Phil Campbell of Australian Commodore and Amiga Review described aspects of the game as "fun", "delightful", and "effective", while calling the game a worthy sequel to Where in the World Is Carmen Sandiego?. The House of Games gave the title a score of 7/10, writing that it plays the same as its predecessor, questioning its appeal to those outside of the United States, and giving it a lower score than World for this reason. The Journal News said the game is one of the more popular spin-offs from Where in the World Is Carmen Sandiego?. Arizona Republic said the CD-ROM version of the game is a "sure winner". Chicago Tribune wrote that the game is "along the same lines of play" as World.

Jean Donham van Deusen, co-author of Teaching With Computers: A New Menu for the Nineties, ranked the program highly, praised its ability to foster social interaction between players, and wrote that the game overcomes a misconception about computer playing being a solitary activity and that with Where in the USA Is Carmen Sandiego?, the player is in charge of the experience. St. Louis Post-Dispatch wrote that the game offers a fun way for players to learn about United States geography. The Tennessean said the game's appeal was age-based and that it was unlikely that children who were ten or younger would enjoy the game's challenges. The Daily Tar Heel noted the game's importance in "a society where most pupils can't identify their home state on a map".

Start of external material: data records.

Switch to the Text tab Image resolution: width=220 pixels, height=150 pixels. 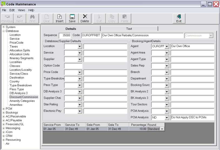[x=129, y=29]
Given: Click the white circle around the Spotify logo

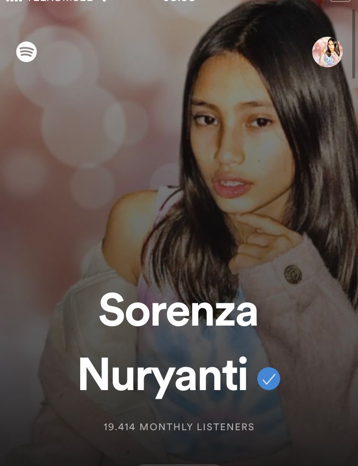Looking at the screenshot, I should click(26, 52).
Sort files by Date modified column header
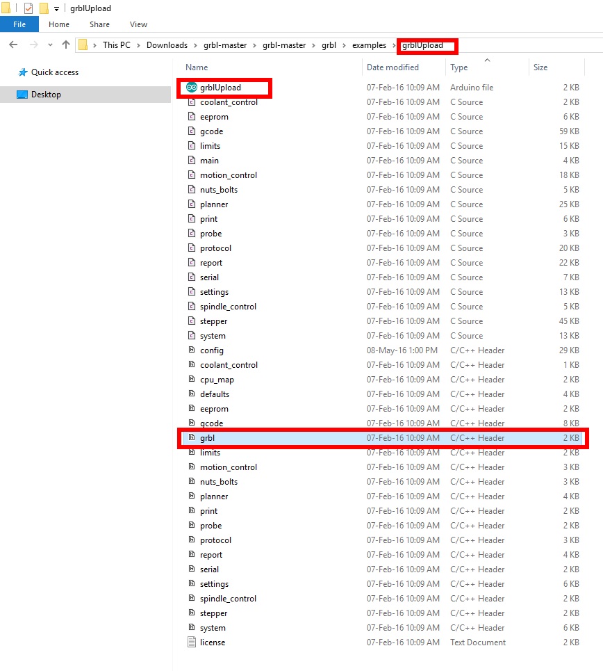 (x=393, y=67)
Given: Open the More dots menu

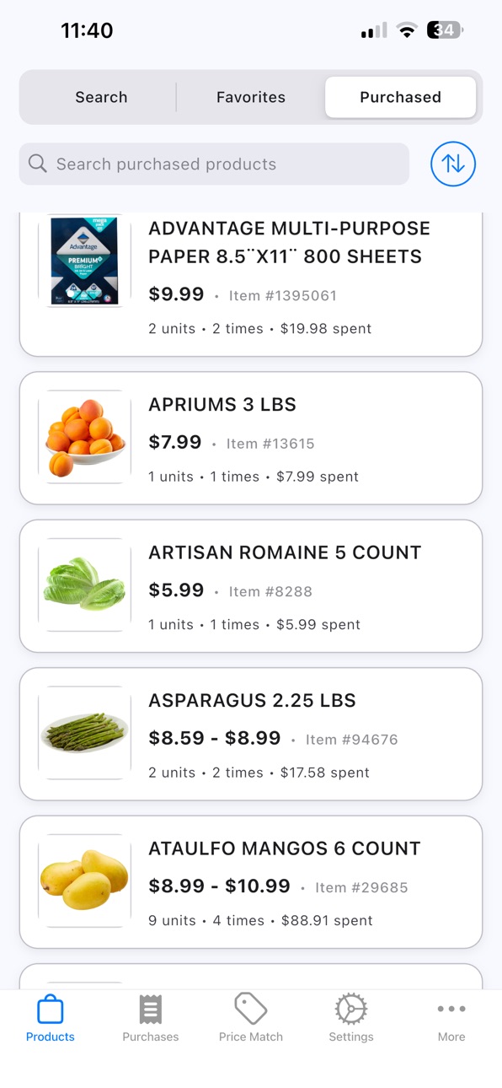Looking at the screenshot, I should pos(451,1009).
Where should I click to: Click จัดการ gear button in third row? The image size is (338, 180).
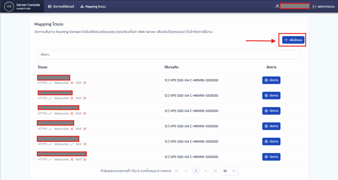pyautogui.click(x=271, y=111)
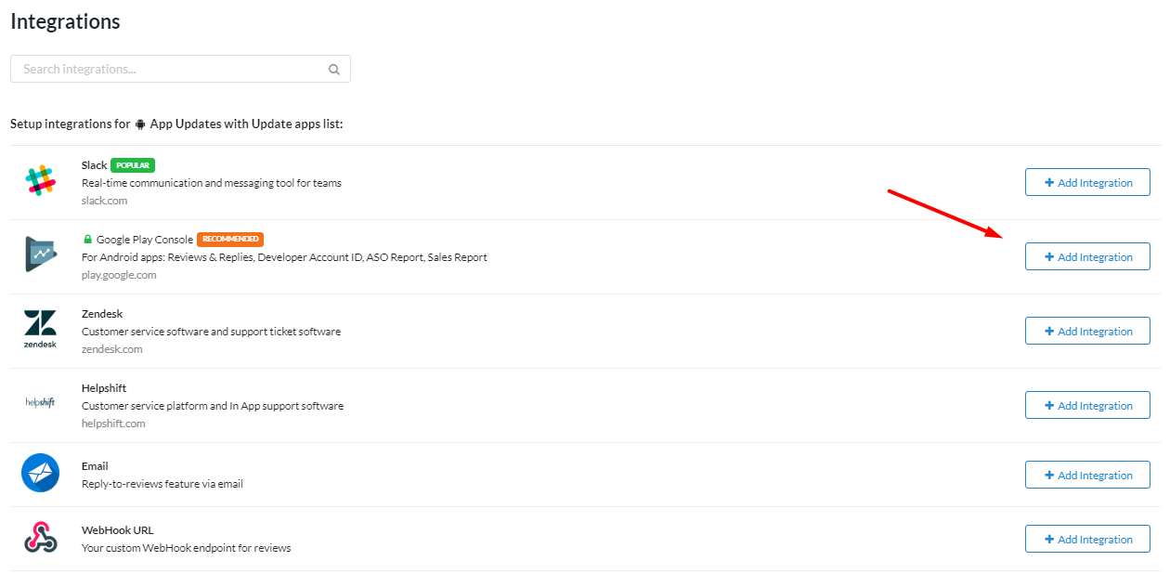
Task: Click the Zendesk logo icon
Action: [x=40, y=330]
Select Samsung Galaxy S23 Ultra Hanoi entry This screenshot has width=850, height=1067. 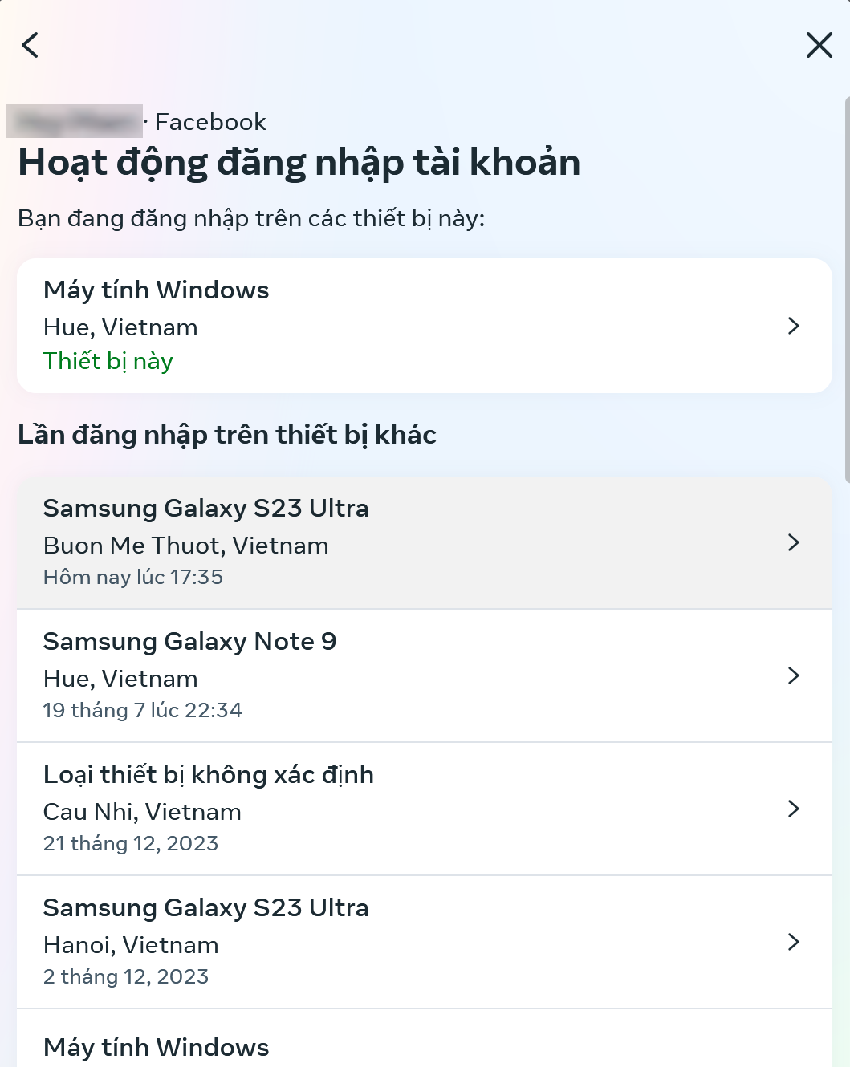205,908
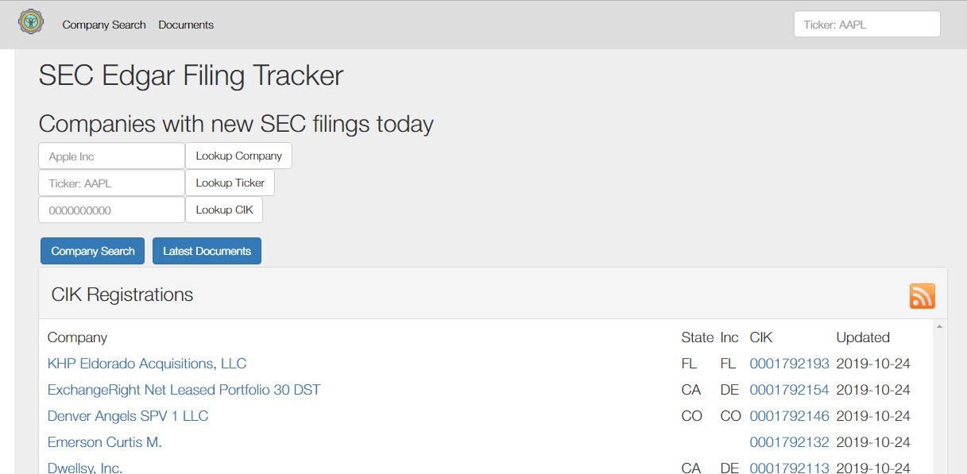This screenshot has height=474, width=967.
Task: Click the blue Latest Documents button
Action: click(207, 251)
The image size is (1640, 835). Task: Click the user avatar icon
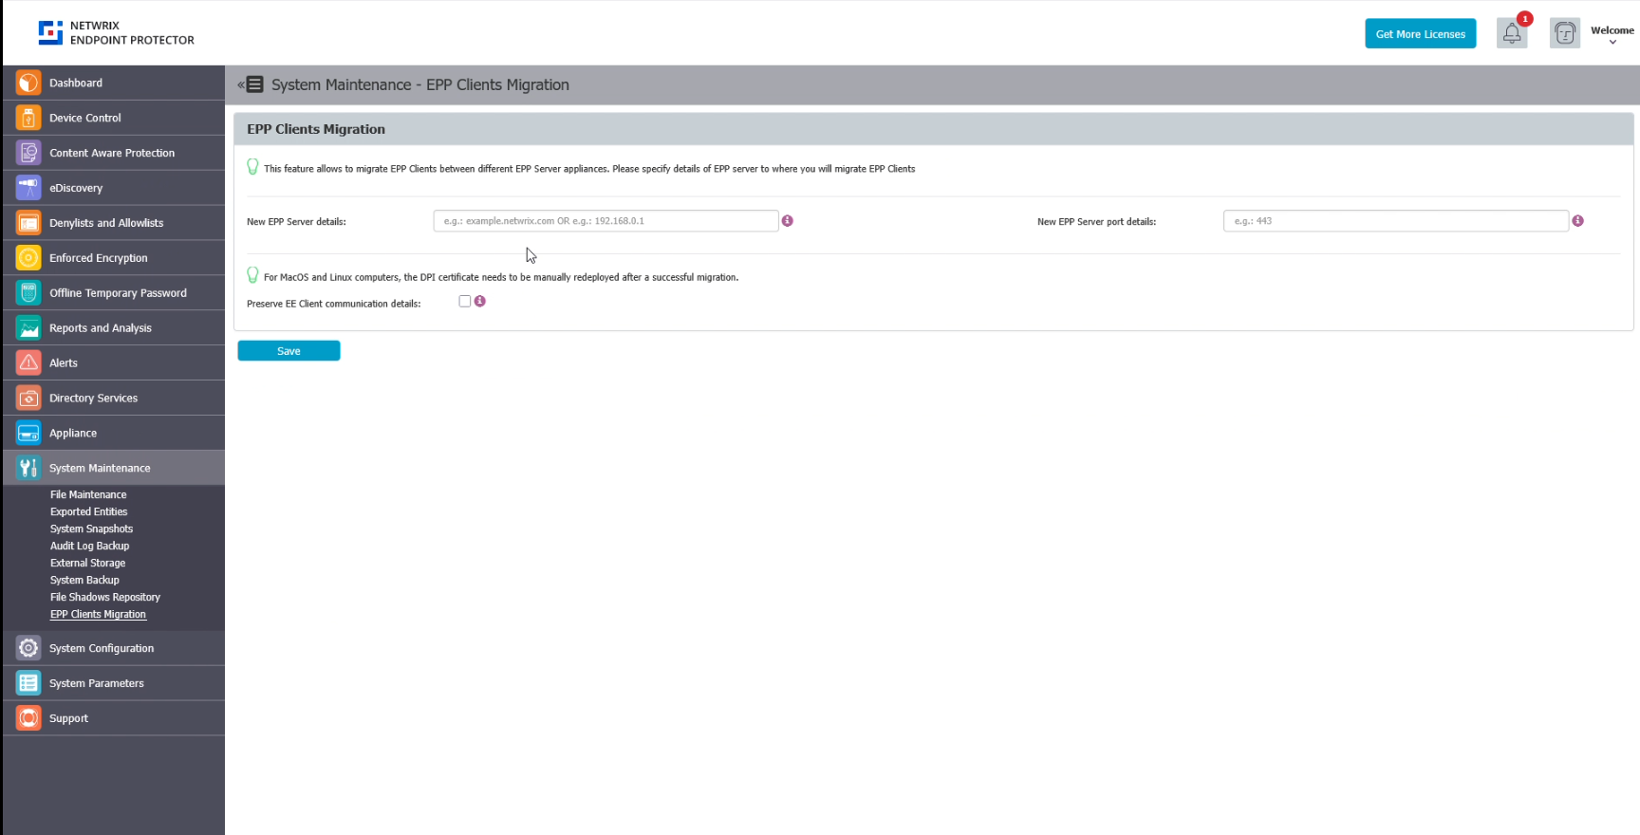click(1564, 34)
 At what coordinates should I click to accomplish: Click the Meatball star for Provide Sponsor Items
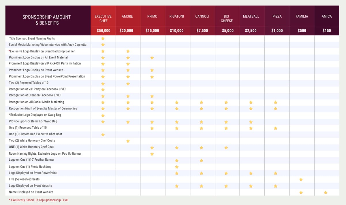(251, 122)
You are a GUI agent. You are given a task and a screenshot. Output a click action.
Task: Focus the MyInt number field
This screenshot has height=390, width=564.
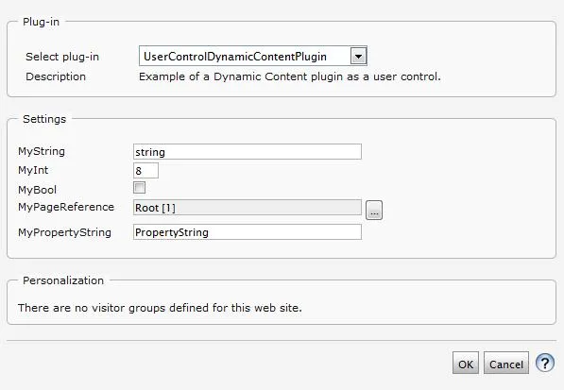[145, 171]
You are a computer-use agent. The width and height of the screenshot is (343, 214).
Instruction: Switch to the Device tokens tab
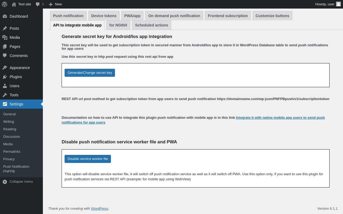click(x=104, y=16)
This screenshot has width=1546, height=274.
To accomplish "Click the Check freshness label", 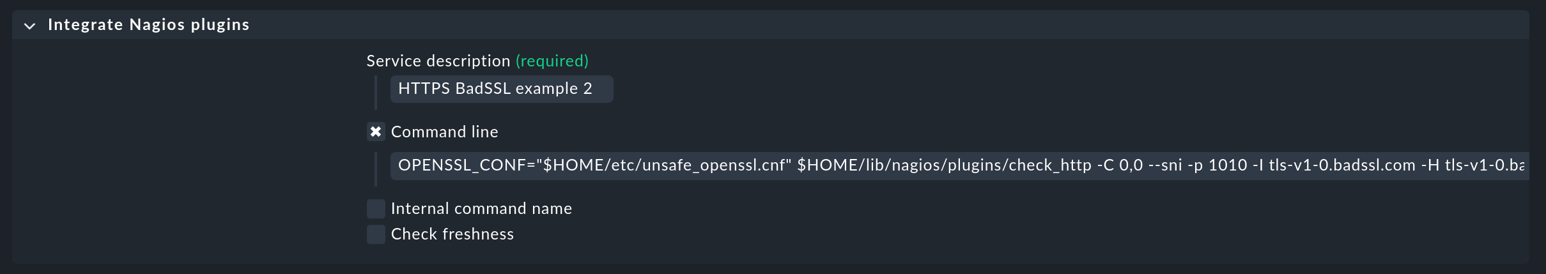I will tap(452, 234).
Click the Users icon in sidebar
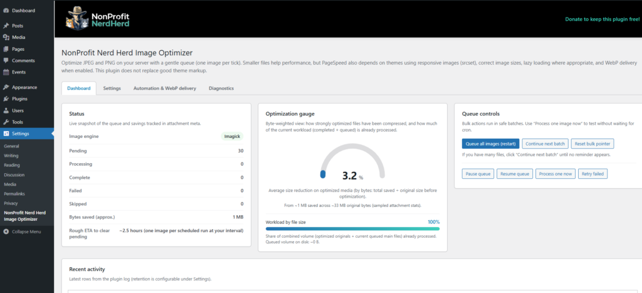642x293 pixels. (6, 110)
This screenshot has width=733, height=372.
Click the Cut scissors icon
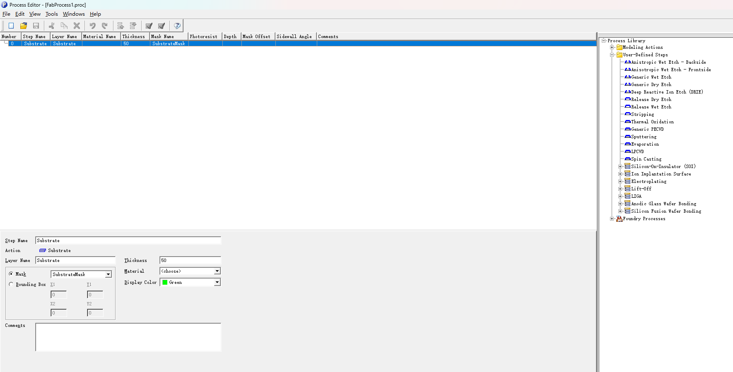(52, 26)
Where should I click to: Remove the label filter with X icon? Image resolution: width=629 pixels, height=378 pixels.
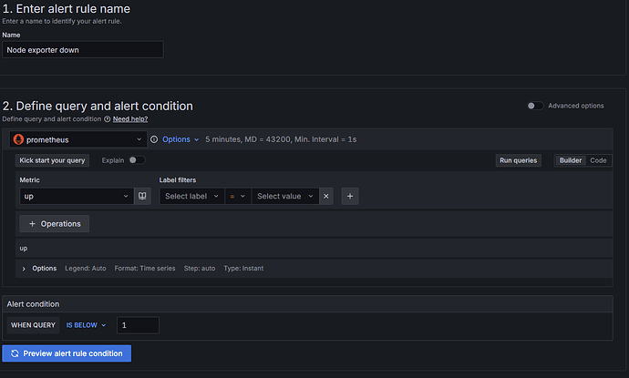click(326, 196)
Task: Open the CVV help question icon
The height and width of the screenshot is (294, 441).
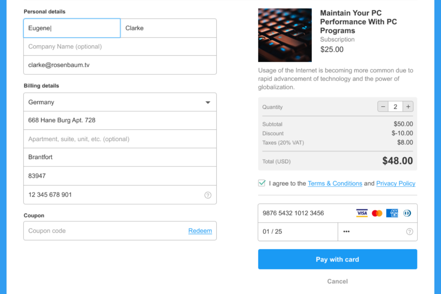Action: click(x=410, y=232)
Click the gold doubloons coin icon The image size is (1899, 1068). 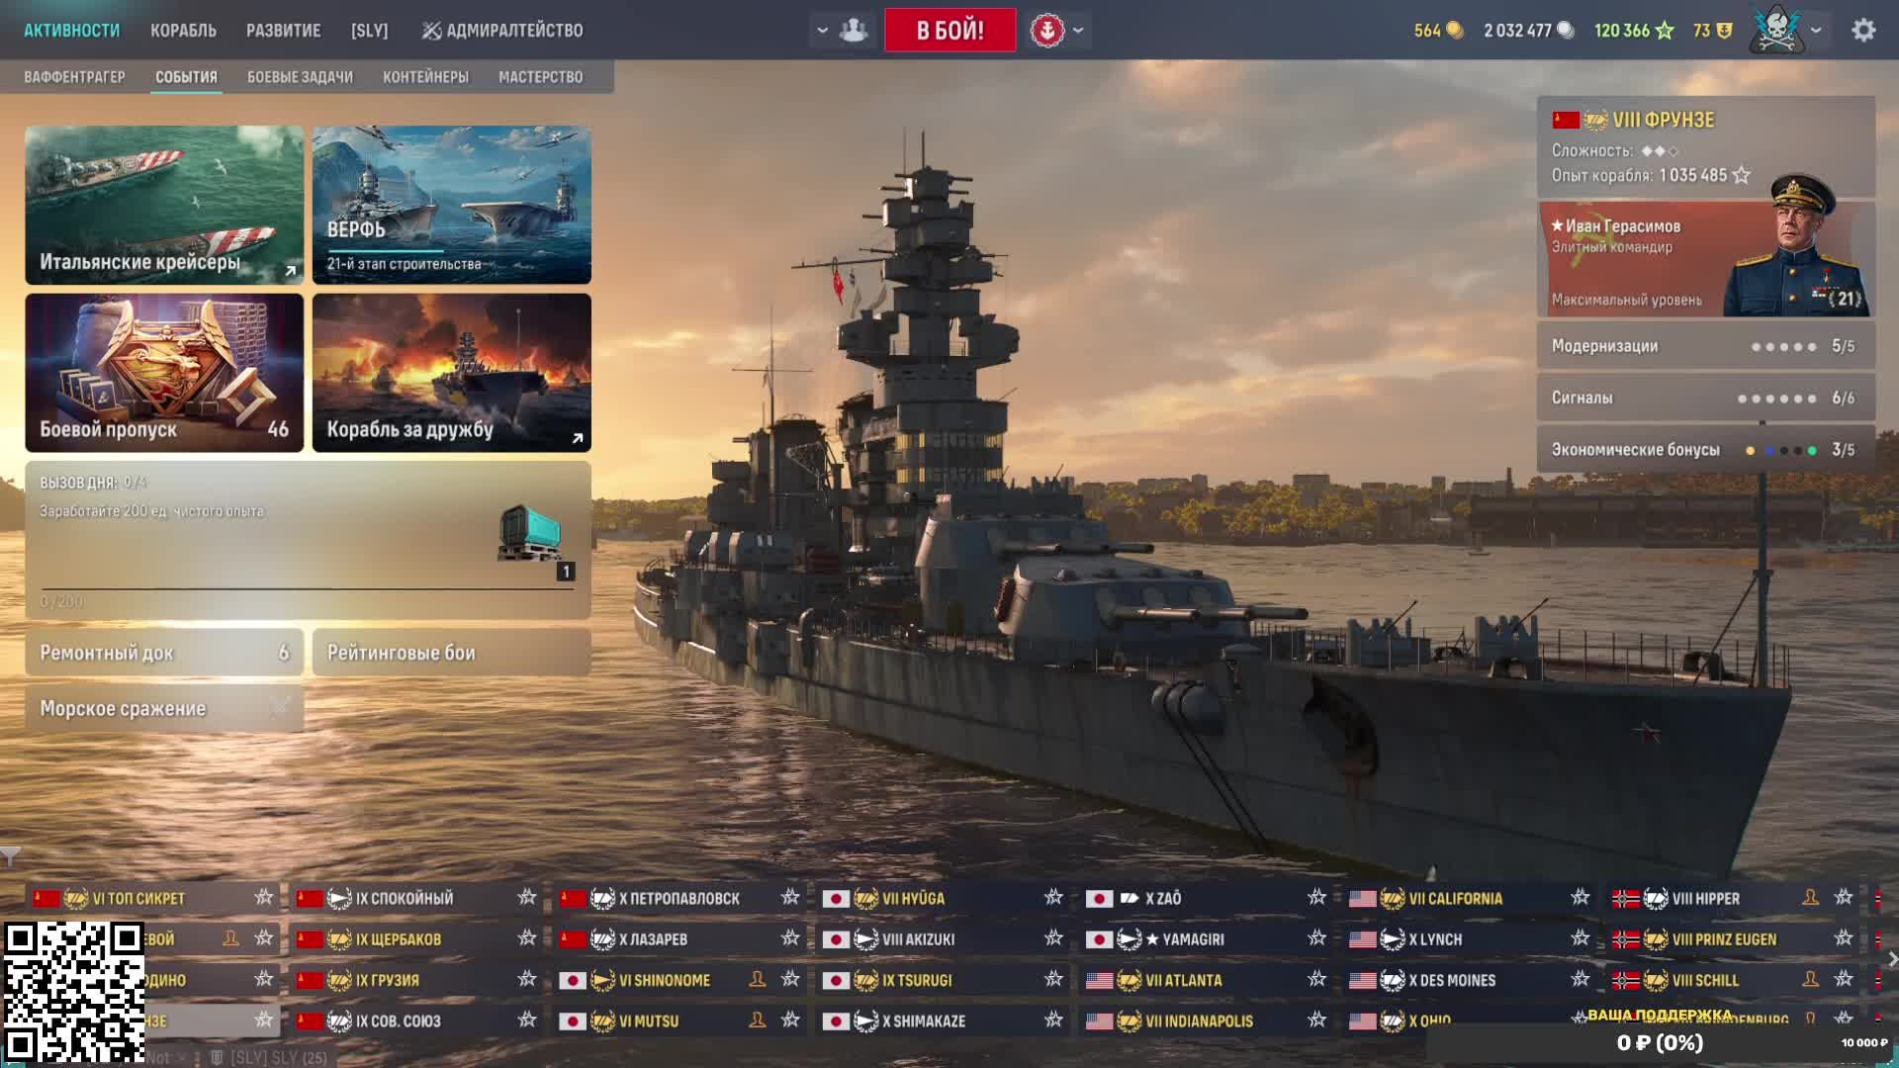(x=1455, y=30)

=== Commercial performance ===
Where in the U.S.A. Is Carmen Sandiego? was the fifth (August 20 through September 16, 1989) and fourth (June 24 through July 21, 1990) best-selling home-learning software according to a COMPUTEI's Hotware list conducted by Egghead Discount Software. The list was on retail sales of Apple II, Macintosh, and IBM software from Egghead stores in the United States and Canada.